Not to panic yet. There is no time to scheme up and prepare for a young athletic team like the buzzsaw the Clippers ran into in New Orleans. According to Dan Woike in Sunday's Times, the Clippers have had only 7 practices all year. Two consecutive games in Dallas tonight and Wednesday will be a rare chance for some continuity in this bizarre COVID season.
Why the pandemic has virtually killed practices in the NBA
- The Clippers have held only seven formal practices this season, like so many other teams in the NBA, saving their best for later.
“We use the games as practice,” Brooklyn’s James Harden said before the All-Star game. “The most important thing is being ready once the postseason starts.”
While coaches would almost unanimously agree that practice is the best way to ensure that a team is at peak functionality come playoff time, there are too many other factors that organizations value. The goal is to make it to the end of the season healthy. Practices, especially the full-contact ones, might not be worth the injury risk.
There’s a cost. Some in the NBA point to the decrease in practice as a reason why games sometimes look so rocky, and to an extent look so individual. Defensive schemes that can become increasingly sophisticated in the postseason don’t get the same attention without frequent on-court team workouts in the regular season.

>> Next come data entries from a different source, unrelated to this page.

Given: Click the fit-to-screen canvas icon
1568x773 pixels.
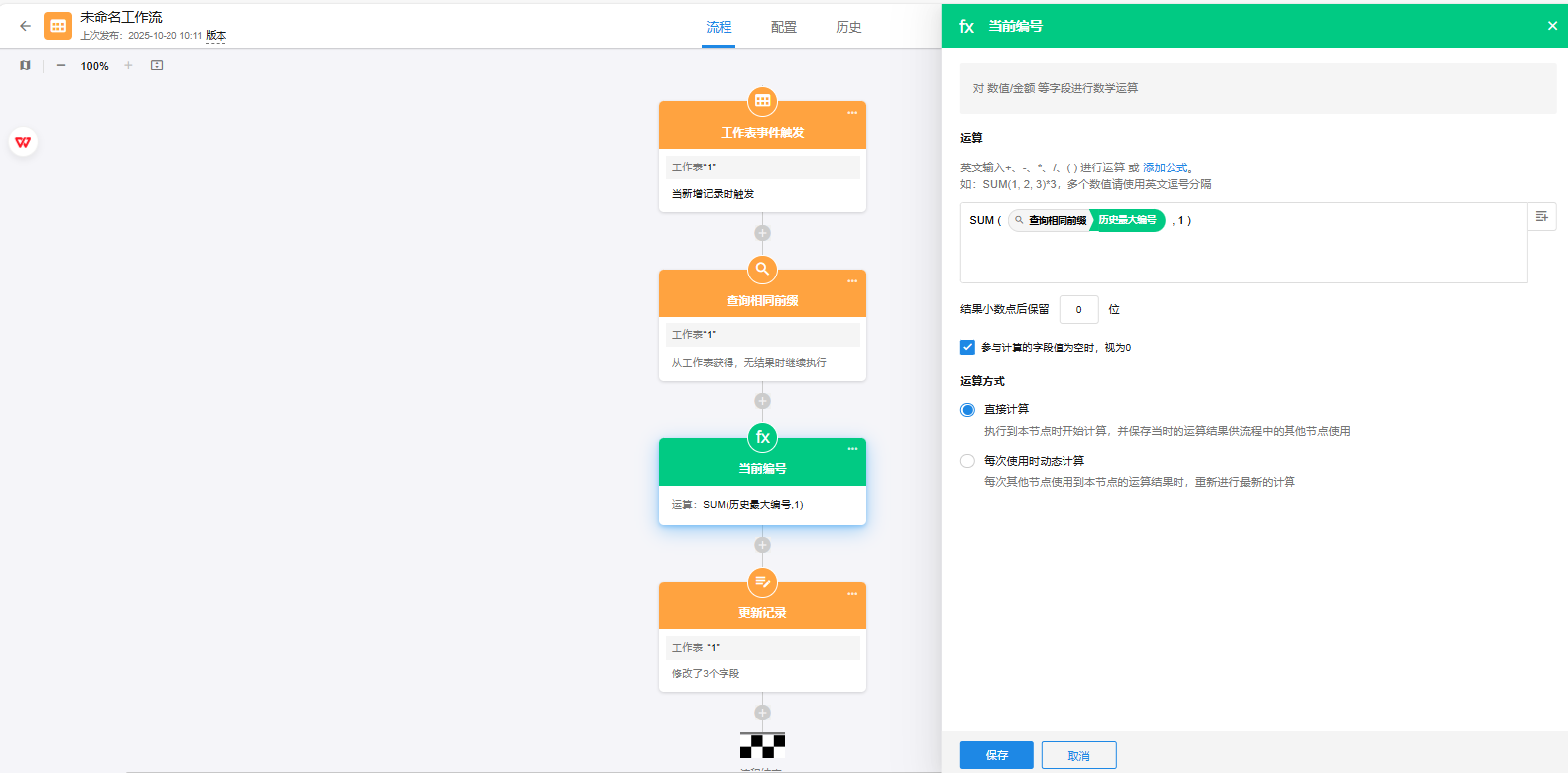Looking at the screenshot, I should click(x=157, y=66).
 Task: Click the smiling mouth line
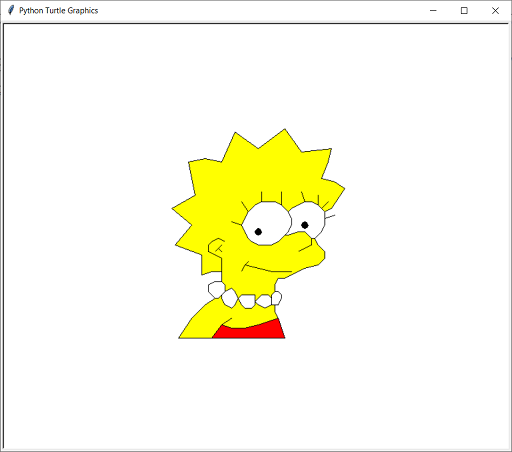coord(267,268)
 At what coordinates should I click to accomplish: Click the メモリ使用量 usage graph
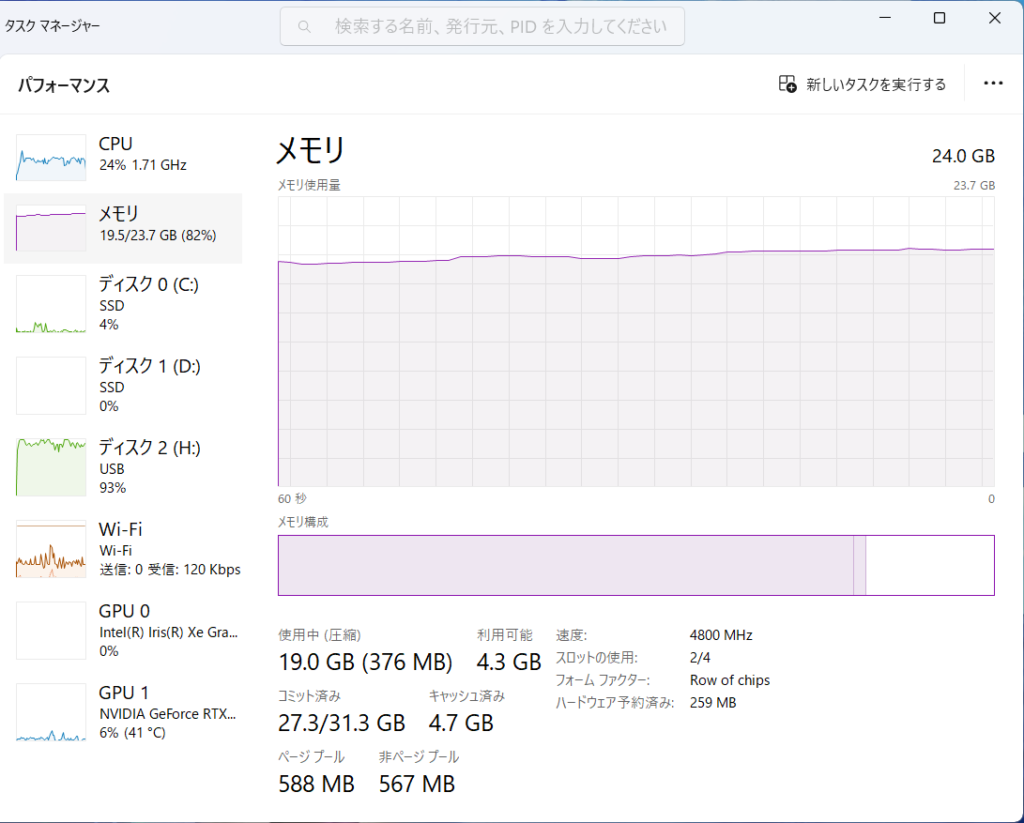(x=636, y=340)
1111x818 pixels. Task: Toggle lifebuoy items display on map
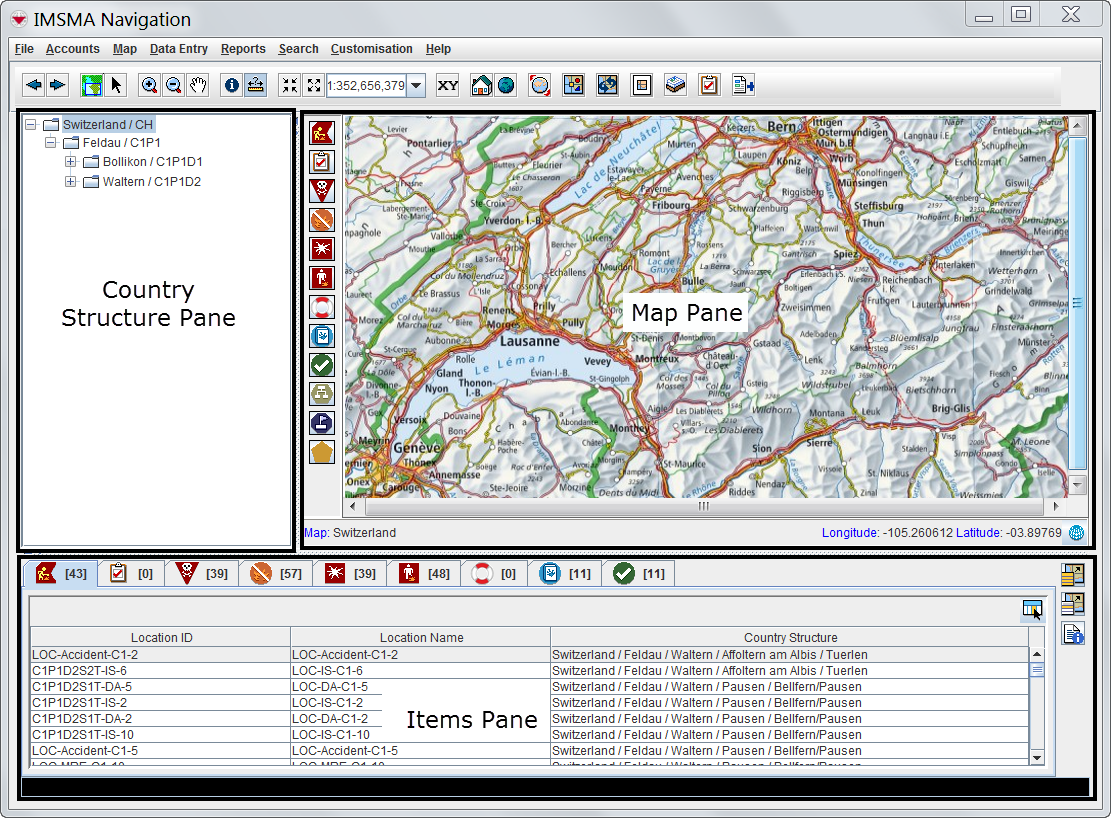[x=322, y=306]
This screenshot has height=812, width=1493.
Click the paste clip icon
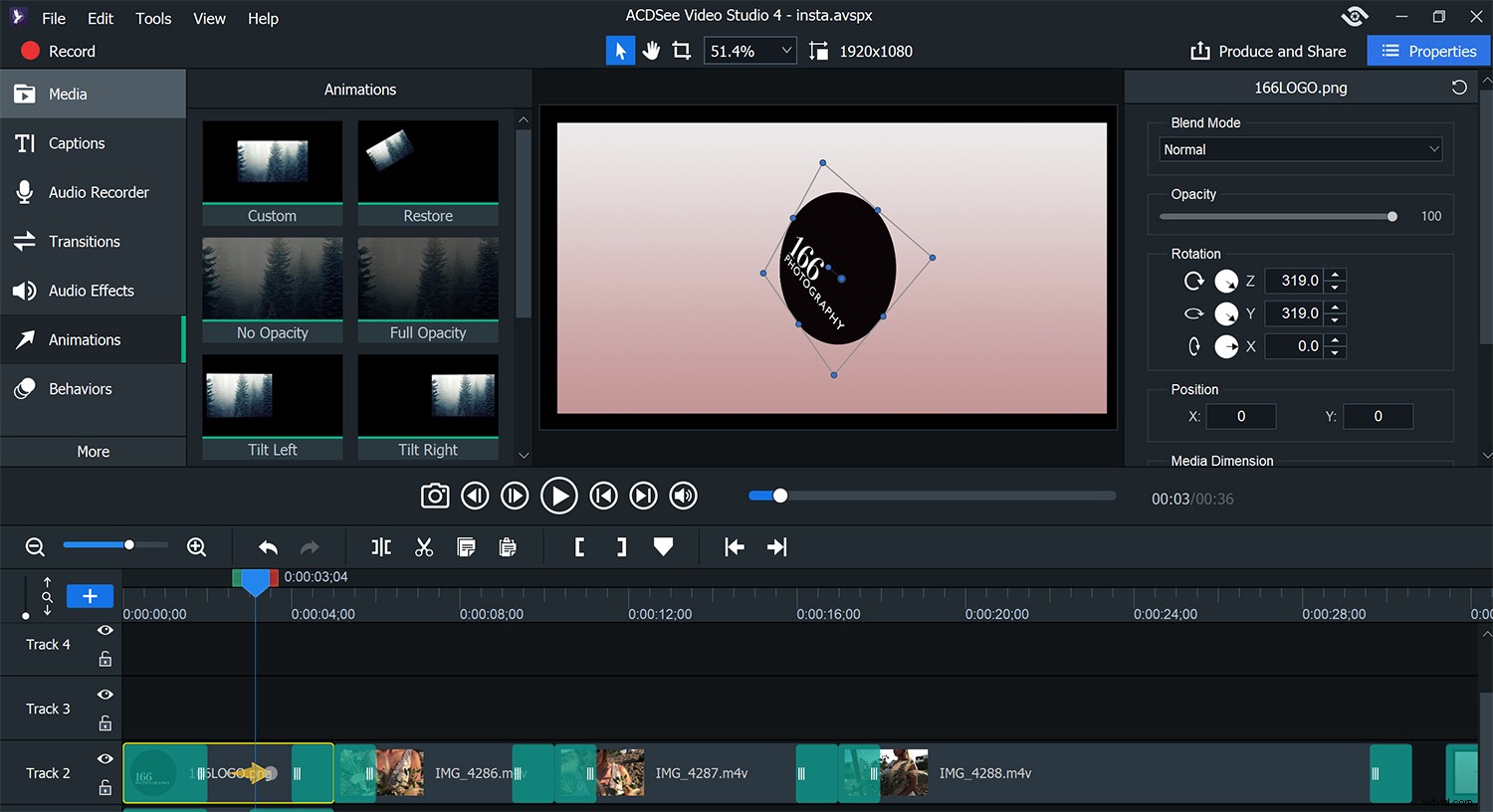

“We play every other day,” Bradley Beal said. “You have to ask yourself, ‘When do we have time to practice?’”
With schedules crunched even tighter because of the pandemic-compressed offseason and 72-game schedule, teams have been forced to re-evaluate how they handle their time.

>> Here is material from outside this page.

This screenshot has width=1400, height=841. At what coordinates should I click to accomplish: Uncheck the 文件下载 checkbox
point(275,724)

Former coach Jeff Van Gundy has seen how practices have changed since he led the New York Knicks 25 years ago.
“More time spent on the floor, more time, with more contact, and more repetitions. And it was more competitive,” Van Gundy said of the old way to practice. “It wasn’t just five-on-zero. It was more drill work and more physical competition, you know? Yeah, I mean, it was just more. More would be the word. More often. Longer. More competitive.”

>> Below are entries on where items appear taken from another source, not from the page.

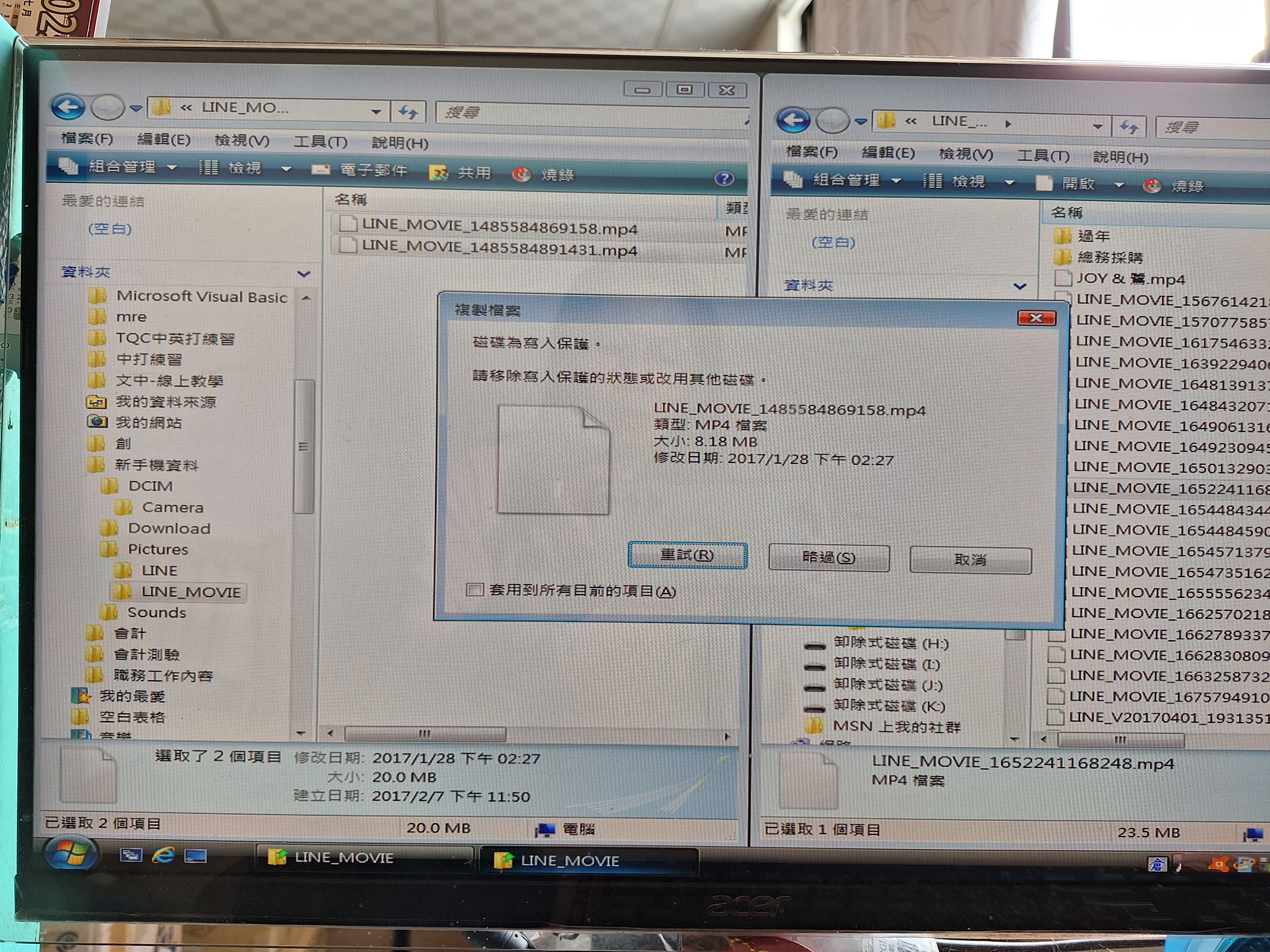
Task: Click the Retry button in copy dialog
Action: coord(687,555)
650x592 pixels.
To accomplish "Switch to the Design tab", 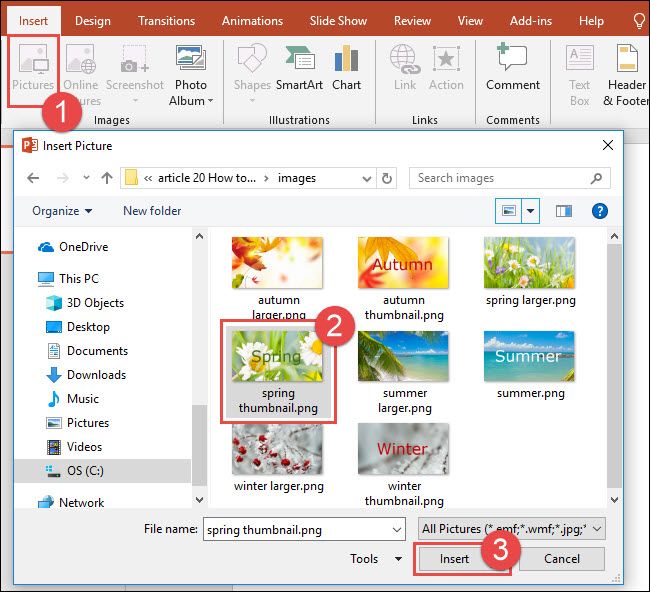I will (93, 21).
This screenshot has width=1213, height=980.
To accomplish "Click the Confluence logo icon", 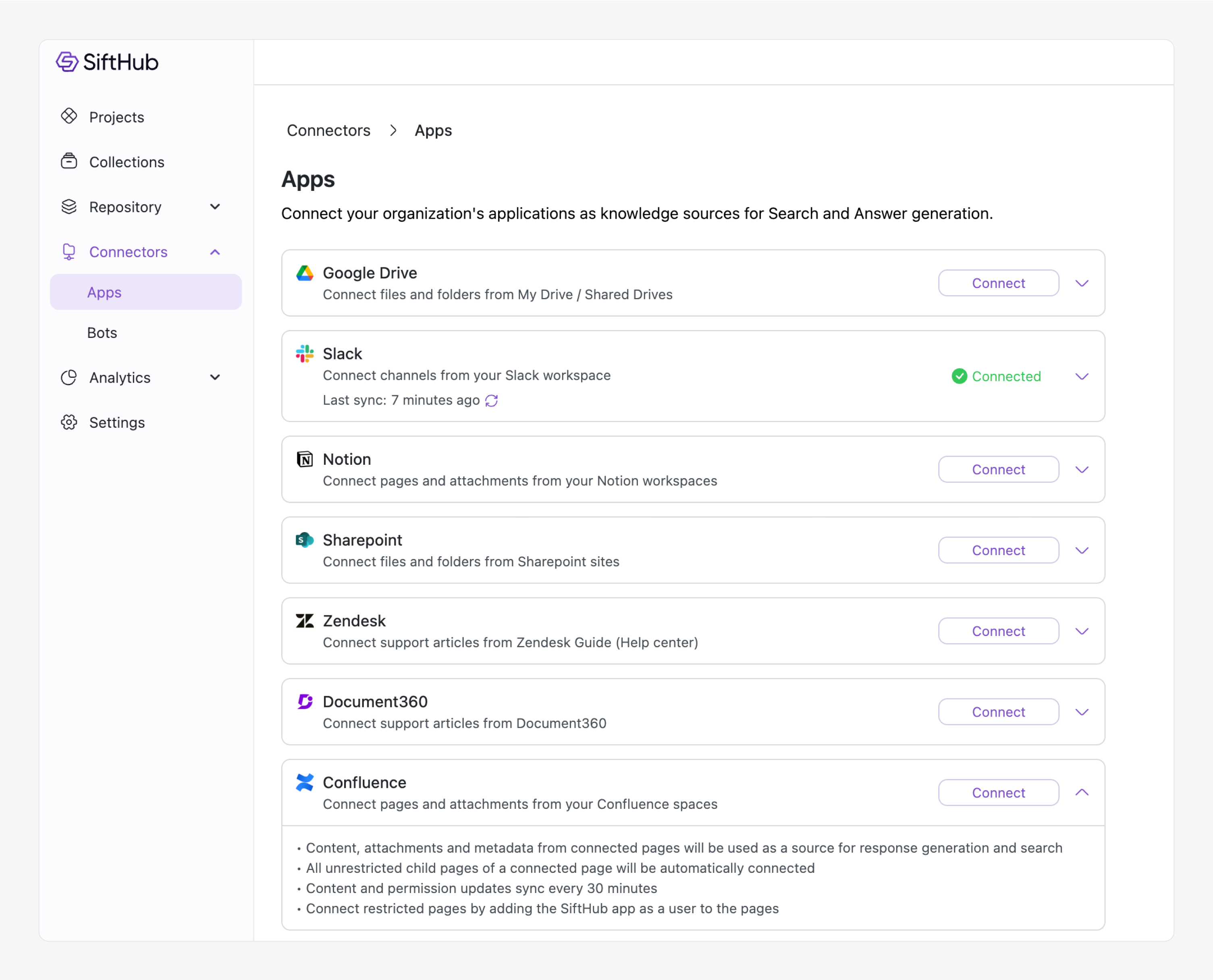I will (x=305, y=782).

“It’s shifted big time from when I came into the league, practicing pretty much every day,” Paul George said. “… Now, I’m on a veteran team, a team that has a chance to win. We can’t have any injuries, any setbacks. It’s definitely a different league from the one I came in at.”
“I always felt good practicing because I felt I was conditioning my body and my mind during practices to go hard and put my body through a lot of stuff. So when it came to the game, it was easy. I always felt games were easier because we practiced so hard,” George said. “I would see every coverage, see everything unfold in practice so when it came into the game, I knew how to play through stuff and manipulate offenses and manipulate defenses. There are some pros and cons to it.
“It’s a fine line. I think teams should still have practices. But there’s a fine line of how much you want to practice throughout a year.”